Nesta quarta-feira (10), a Ubisoft Brasil lançou a série documental “Ascensão: O Caminho para um Sonho”, que conta de maneira aprofundada e tocante a história de oito jogadores profissionais do cenário brasileiro de Rainbow Six Siege.
Roteirizada e dirigida pelo jornalista Leo Bianchi, “Ascensão” é uma reparação necessária diante da trajetória audiovisual que a publisher se lançou de forma ousada nos últimos anos. É a prova definitiva de que a Ubisoft encontrou a fórmula para humanizar o cenário de R6, exatamente um dos competitivos que mais arrancam emoções do público pelo desempenho do Brasil em mundiais.
As produções lançadas anteriormente, “Por Outro ngulo” (2018) e “Em Busca da Vitória” (2019), se mostravam tecnicamente primorosas, mas pecavam exatamente no objetivo de trazer para o público o lado humano dos pro players.
Pelo pouquíssimo tempo para contar a história de Cherrygumms, da Black Dragons, e do narrador André Meligeni, “Por Outro ngulo” foi apenas um ótimo esboço do potencial que a Ubisoft tinha em mãos para se tornar uma produtora de conteúdo.
Esperava-se que “Em Busca da Vitória”, que tem ziGueira como um dos protagonistas, fosse o passo de vez para consolidar a Ubisoft no ramo. Não foi o que aconteceu.

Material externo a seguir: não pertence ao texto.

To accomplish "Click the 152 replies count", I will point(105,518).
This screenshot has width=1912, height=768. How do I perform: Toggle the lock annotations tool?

Impecável tecnicamente, o documentário não soube extrair as boas histórias com os grandes personagens que estavam ali. A narrativa se perdeu, ainda mais pelas falas em inglês no cotidiano de ziG que só aconteceram por causa da gravação - não à toa, o único momento sincero e humano retratado do maior nome brasileiro de R6 foi em uma rápida sequência dele com a família dentro do carro à caminho do mundial da Pro League, disputado no Rio de Janeiro em 2018. No fim, o trailer trazia mais emoção do que o documentário em si.
“Ascensão”, por sua vez, é um trabalho documental que consegue amarrar primorosamente as histórias contadas com o aspecto técnico. Fica evidente no resultado obtido como faz diferença a produção ser inteiramente nacional.
Roteiro e direção dão a dimensão necessária para que o espectador possa se conectar aos players que estão ali. E não só daquele seu jogador favorito, mas de todos os personagens convocados para a série.
Histórias não faltam. O primeiro episódio, que tem nesk (Team Liquid) como protagonista, já está disponível no canal de YouTube da Ubisoft. A ideia é que os episódios sejam lançados até o início do Brasileirão de R6. Também estão na série: cameram4n” (FaZe Clan), muzi (Ninjas in Pyjamas), Bullet1 (MIBR), DRUNKKZZ (INTZ), LuKid (Team oNe), pzdd (Black Dragons) e Paluh (Team Liquid).
Nada soa forçado, com exceção de alguns offs que escorregam um pouco na hora de passar a emoção. Tirando isso, até mesmo as cenas gravadas para o documentário e que simulam o dia a dia dos protagonistas - de tão bem dirigidas que são - ajudam a materializar o que ouvimos ao decorrer dos episódios. Os dramas ganham força, como na cena de briga entre DRUNKKZZ e sua mãe. Você não só compreende, mas como também sente a vivência dos jogadores.
Inclusive, “Ascensão” acerta em cheio ao dar mais voz para os familiares dos protagonistas. É o recurso narrativo necessário para você ser envolvido aos poucos na história dos jogadores. Cria-se um mix de sentimentos, principalmente para o jogador que está na busca de ser profissional ou aquele que já está no competitivo. Isso porque são os momentos de se sentir na pele a própria vivência: a família, que é pra ser a nossa base da vida, pode até mesmo em alguns momentos frear a busca nossa por um sonho exatamente por preocupação e a realidade ali da casa; ou então não, a família vai abraçar o seu sonho e buscar condições para que ele seja alcançado. Ainda há relatos de amigos e companheiros de equipe, que é o tempero para requintar a história contada.
A Ubisoft consegue, enfim, humanizar os jogadores profissionais criando, assim, uma conexão maior com o próprio competitivo. “Ascensão” fortalece os laços da comunidade com os principais agentes do show. Dessa forma, as partidas ganham novo olhar por parte dos fãs, que se colocarão um pouco mais na pele daqueles jogadores. Às vésperas do novo competitivo que será lançado, o documentário é um atalho muito interessante e cativante para que a comunidade se sinta ainda mais conectada com os seus ídolos.